The Public Authority for Applied Education and Training
- Motto: To Build Kuwait in National Hands
- Type: Public Authority
- Established: 1982
- President: Dr Hassan Alfajjam
- Location: Adailiyah, Kuwait
- Website: http://www.paaet.edu.kw

= The Public Authority for Applied Education and Training =

The Public Authority for Applied Education and Training (PAAET) (الهيئة العامة للتعليم التطبيقي والتدريب) is an academic institute in Kuwait. It is considered one of the largest institutes offering associate degrees in the Middle East in terms of the number of enrolled students. The PAAET offers a wide variety of vocational programs across its different colleges and training institutes.

==Historical Overview==
It was established on December 28, 1982, by law number (63) with the objective of developing and upgrading manpower to meet the shortfall in technical manpower created by industrial and economic development of the country.

The foundation of applied education and training was laid along with the initiation of oil exploration, production and export in Kuwait. In the 1950s, the State began to establish training centres and organised programmes to prepare the manpower needed for the oil industry. After building the fundamental structure of the educational system, the Ministry of Education established a number of specialised institutions to meet the increasing demand for skilled manpower. The other ministries established their own training centres and institutes as well. The State found it essential to establish a central body to supervise and coordinate the activities of these numerous institutes.

The Technical and Vocational Education Department was established in 1972 to supervise technical and vocational education. The Central Training Department was established to supervise training centres and institutes set up by to State Ministries.

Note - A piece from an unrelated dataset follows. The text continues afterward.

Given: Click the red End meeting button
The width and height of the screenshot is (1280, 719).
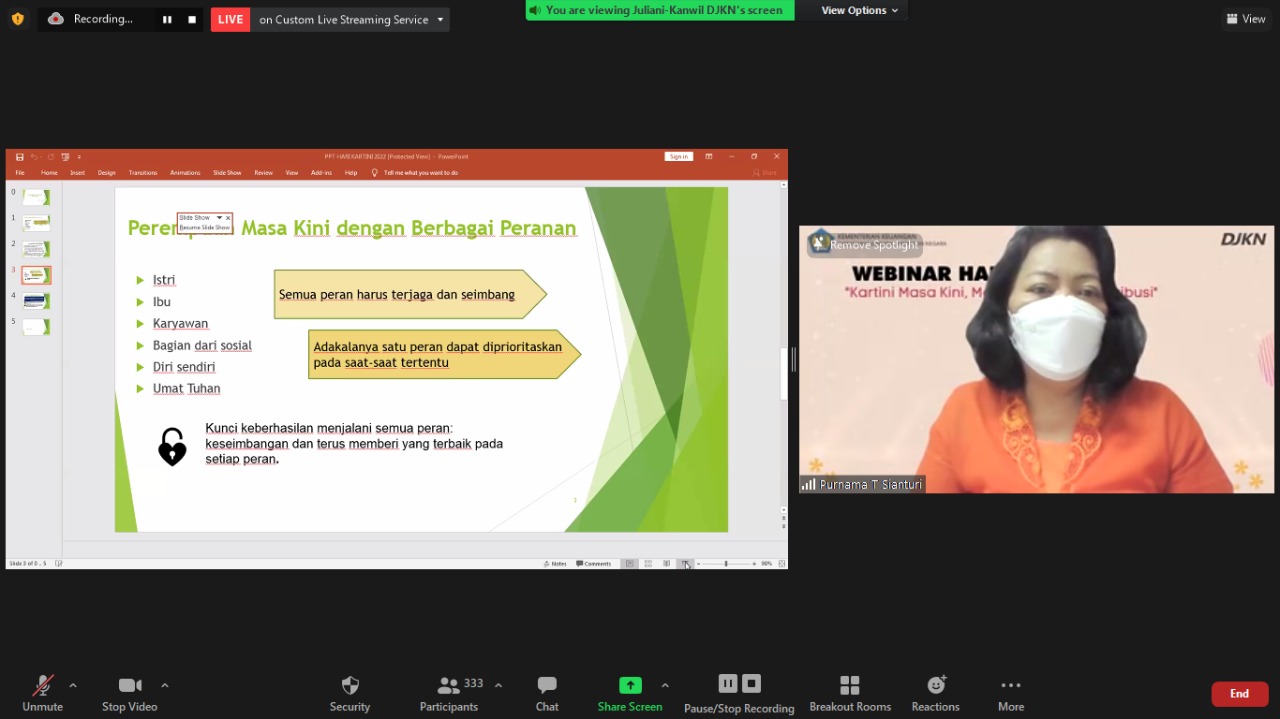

The Technical and Vocational Education Department continued to function until 1982 when the Public Authority for Applied Education and Training (PAAET) was established as an autonomous body to supervise technical and vocational training and envision and implement an overall plan for the sector.

==Objectives==
The goal of PAAET is to develop the national technical manpower and to meet human resource needs of the country through its two sectors: Education and Training.

==Colleges & Institutes==
- The applied education sector includes four colleges, which offer the following specialisations:

1. College of Basic Education
2. College of Business Studies
3. College of Technological Studies
4. College of Health Sciences.

- Besides the four colleges, there are number of training institutes such as:

5. The Higher Institute of Energy ( Formerly Electricity and Water Institute )
6. The Higher Institute of Telecommunication and Navigation ( Formerly Telecommunication and Navigation Institute )
7. Industrial Training Institute (Sabah Al-Salem & Shuwaikh)
8. Nursing Institute
9. Constructional Training Institute
10. Vocational Training Institute

==Special Training Courses==
The Authority’s Training Coordination Department offers programs predicated on the requested needs of the various Kuwaiti ministries, state institutions and the private sector. These differ from the regular programs offered by the colleges and institutes of the Authority in that they are implemented in response to special requests only, and in almost all cases the students are already in the employed or guaranteed employment after graduation, by the government or private sector.

- Departmental Objectives :
The objectives of this department are to prepare a well skilled cadre to meet the various and particular needs for manpower as requested by the public and/or the private sector.

- Specializations :
The very nature of this department is such that the programs offered will depend almost entirely upon the requested needs of the government and private sectors. Listed below are some of the most often requested programs:-
1. Under Technical (Engineering and Technology)
2. Under Para-Medical
3. Under Administrative Secretary ship and Office Work
4. Services
5. Agriculture

- Study System :
The programs offered by this department are of varying duration, a matter of weeks or months, while others are of the usual two year institutional span. If they are of two year duration or longer the successful graduate will be granted the normal PAAET diploma, if less than the minimum required for a diploma, they will be granted a certificate of attendance and/or a certificate of participation.

- Opportunities :
As the Kuwaiti citizens in these programs are already guaranteed employed by the Kuwaiti government or the private sector, the question of employment does not arise. However successful completion of one of these programs almost inevitably leads to promotion.